▶ Work item
Please count, in the material below, each line containing "agent", and report only the number.

Segment Open

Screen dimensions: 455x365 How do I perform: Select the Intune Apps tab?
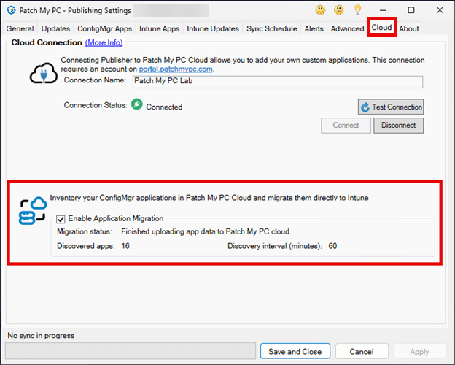160,28
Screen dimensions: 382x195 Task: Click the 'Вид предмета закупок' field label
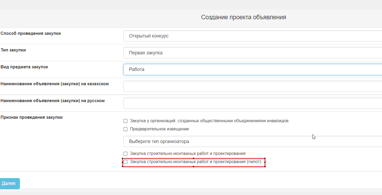[x=24, y=67]
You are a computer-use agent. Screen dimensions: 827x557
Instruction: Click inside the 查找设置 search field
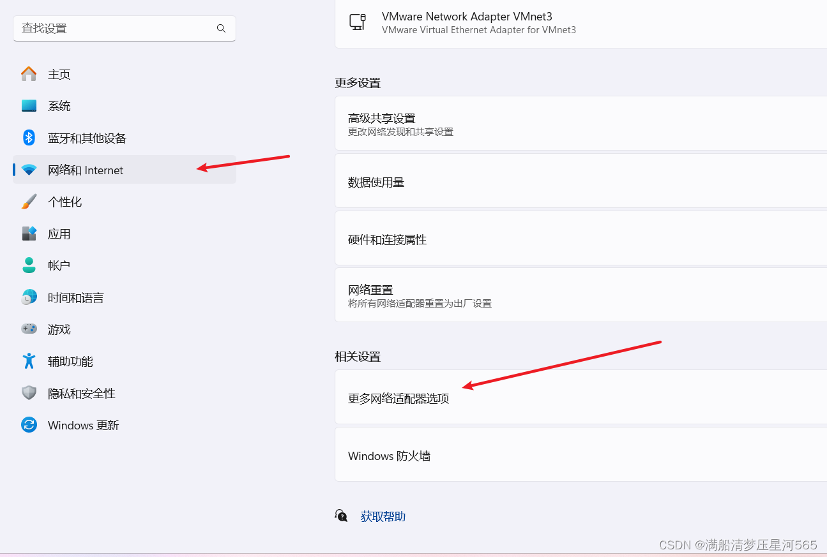[115, 28]
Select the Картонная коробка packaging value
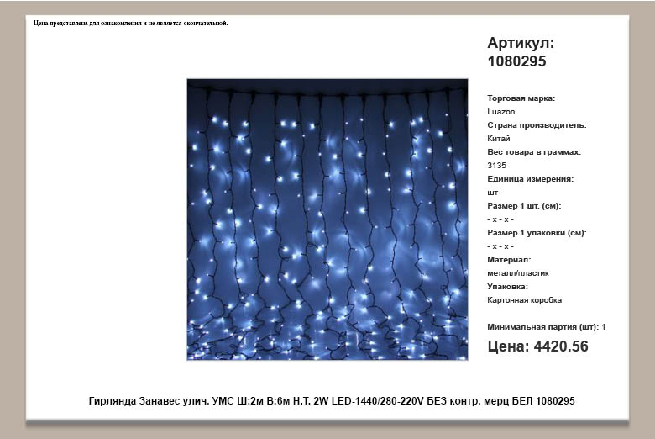Image resolution: width=655 pixels, height=439 pixels. [x=524, y=300]
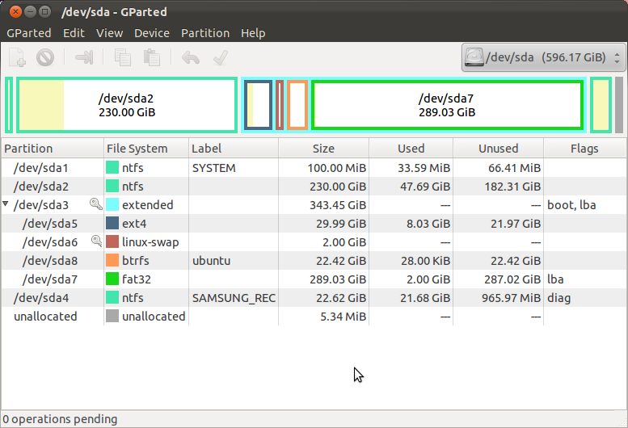628x428 pixels.
Task: Click the Paste partition toolbar icon
Action: 151,57
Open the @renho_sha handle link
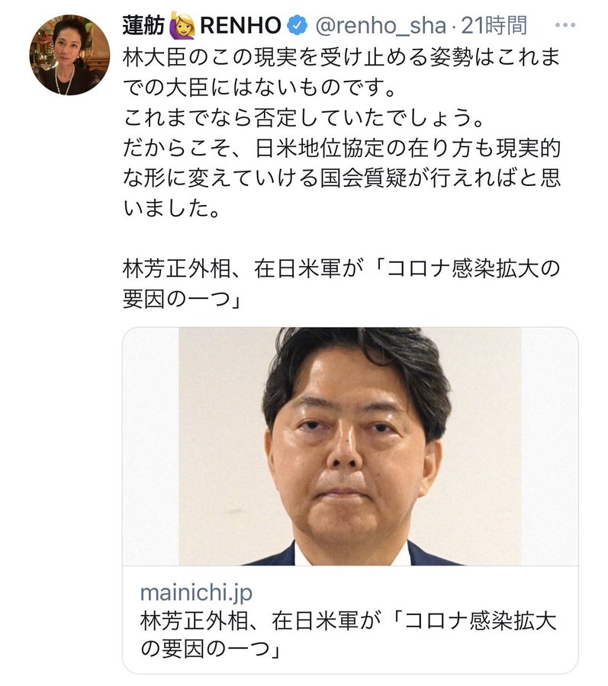Viewport: 608px width, 686px height. (x=381, y=26)
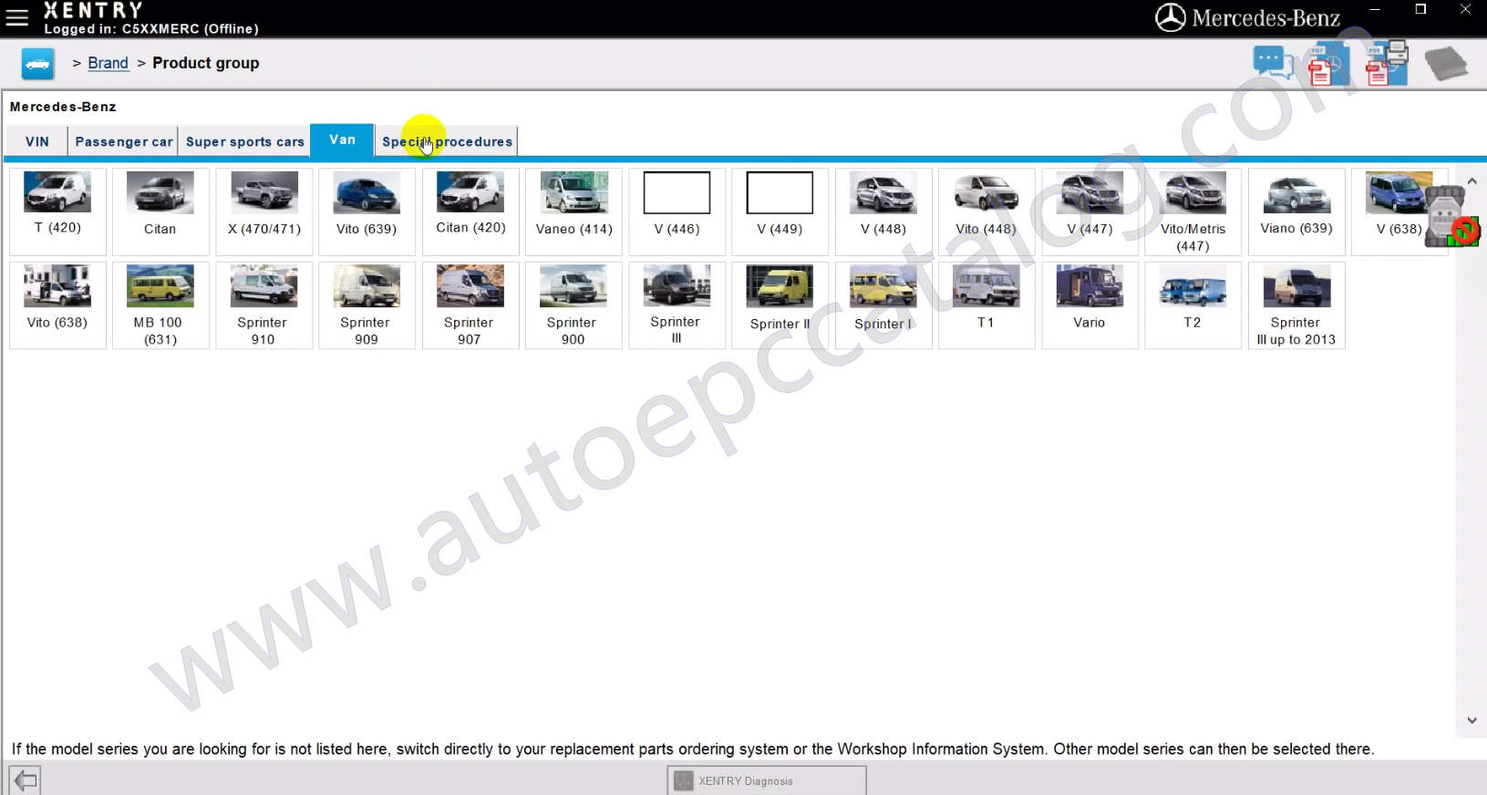Open the Special procedures tab
Viewport: 1487px width, 795px height.
click(447, 141)
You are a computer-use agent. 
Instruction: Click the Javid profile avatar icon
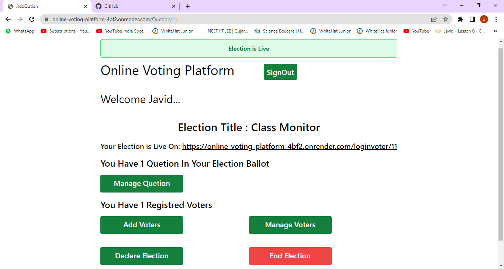pos(484,19)
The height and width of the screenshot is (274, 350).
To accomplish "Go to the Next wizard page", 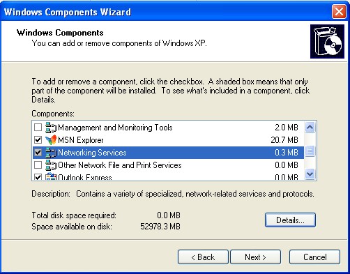I will point(255,257).
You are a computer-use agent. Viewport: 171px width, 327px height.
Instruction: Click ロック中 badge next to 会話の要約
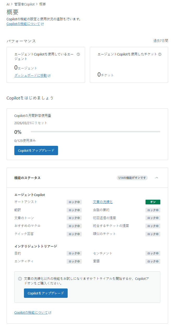click(153, 210)
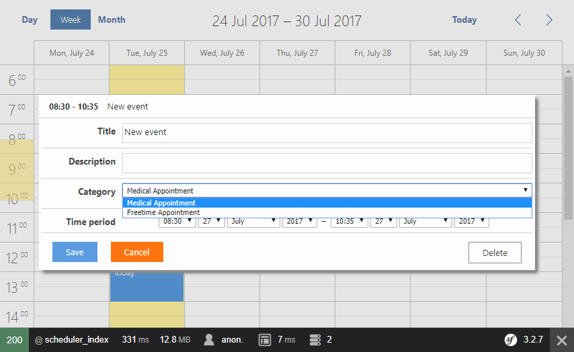The width and height of the screenshot is (574, 352).
Task: Go to the previous week arrow
Action: 518,20
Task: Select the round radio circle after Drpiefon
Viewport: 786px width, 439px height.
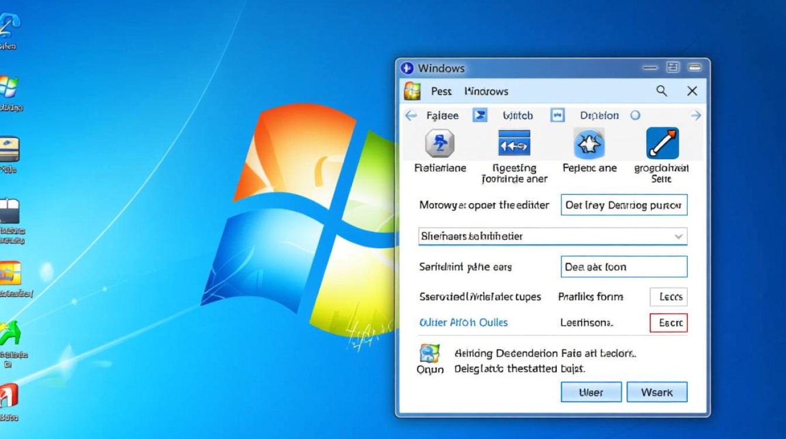Action: [636, 115]
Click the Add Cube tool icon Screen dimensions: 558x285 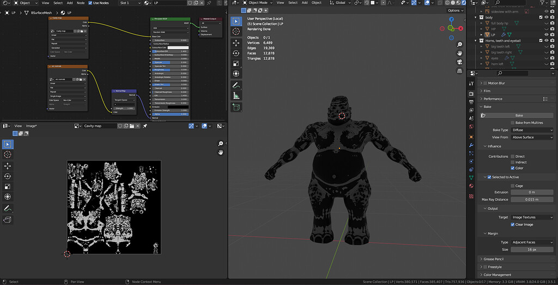[x=236, y=108]
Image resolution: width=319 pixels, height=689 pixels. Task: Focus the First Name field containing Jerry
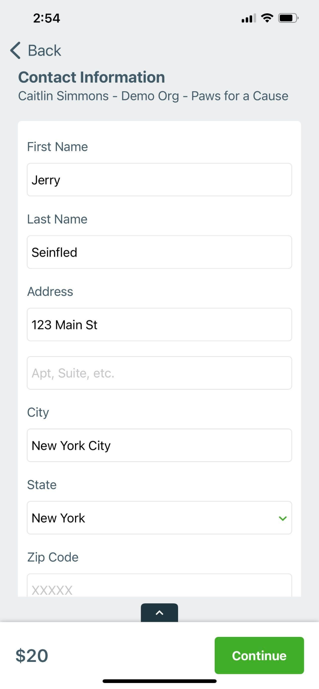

Segment Closed

▶ Exercise response
3